Gibson's ENcryption-Enhanced Spoofing Immunity System

Edited: Apr 21, 2006 at 17:56. . . because sometimes it IS rocket science!

A Simple TCP/IP Implementation Enhancement to
Eliminate Denial of Service (DoS) Vulnerability

Part III - Acknowledgement of Previous Work

by Steve Gibson

 Any and all original intellectual property which may have
been created by this Work is hereby formally and freely placed
into the PUBLIC DOMAIN by this author, the Work's originator
and/or inventor, Steven M. Gibson, Laguna Hills, CA, USA.

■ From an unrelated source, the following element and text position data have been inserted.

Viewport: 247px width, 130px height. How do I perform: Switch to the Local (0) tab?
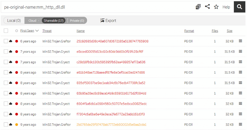tap(14, 21)

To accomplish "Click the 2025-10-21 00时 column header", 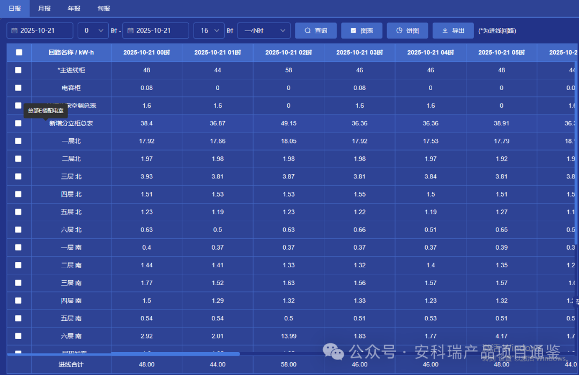I will tap(146, 53).
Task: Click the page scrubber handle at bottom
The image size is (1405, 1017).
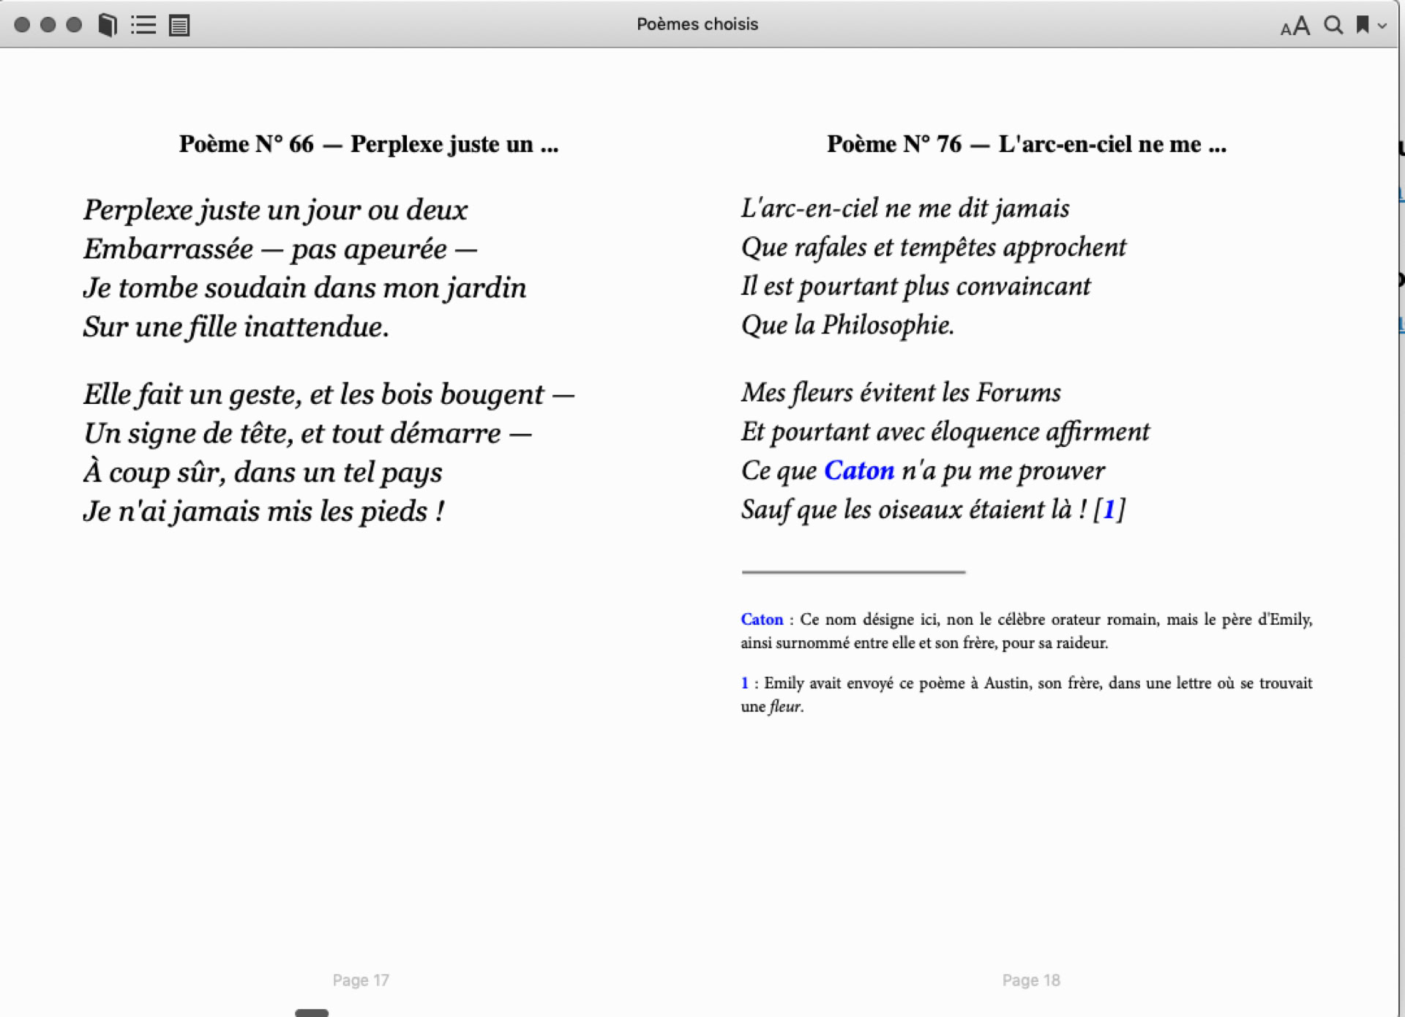Action: point(312,1013)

It is my belief and sincere hope that it will be of value to the
Internet community for the benefit of all Internet users.

Part 0 - The Genesis of GENESIS
Part I - Understanding the Problem
Part II - Exploring the Solution
Part III - Acknowledgement of Previous Work

Acknowledgement of previous work

The Denial of Service resulting from a SYN flood with deliberately spoofed and changing source IPs is such a "low-tech" yet effective and anonymous assault that its mitigation and/or prevention has naturally received the attention of many talented and creative minds in the past.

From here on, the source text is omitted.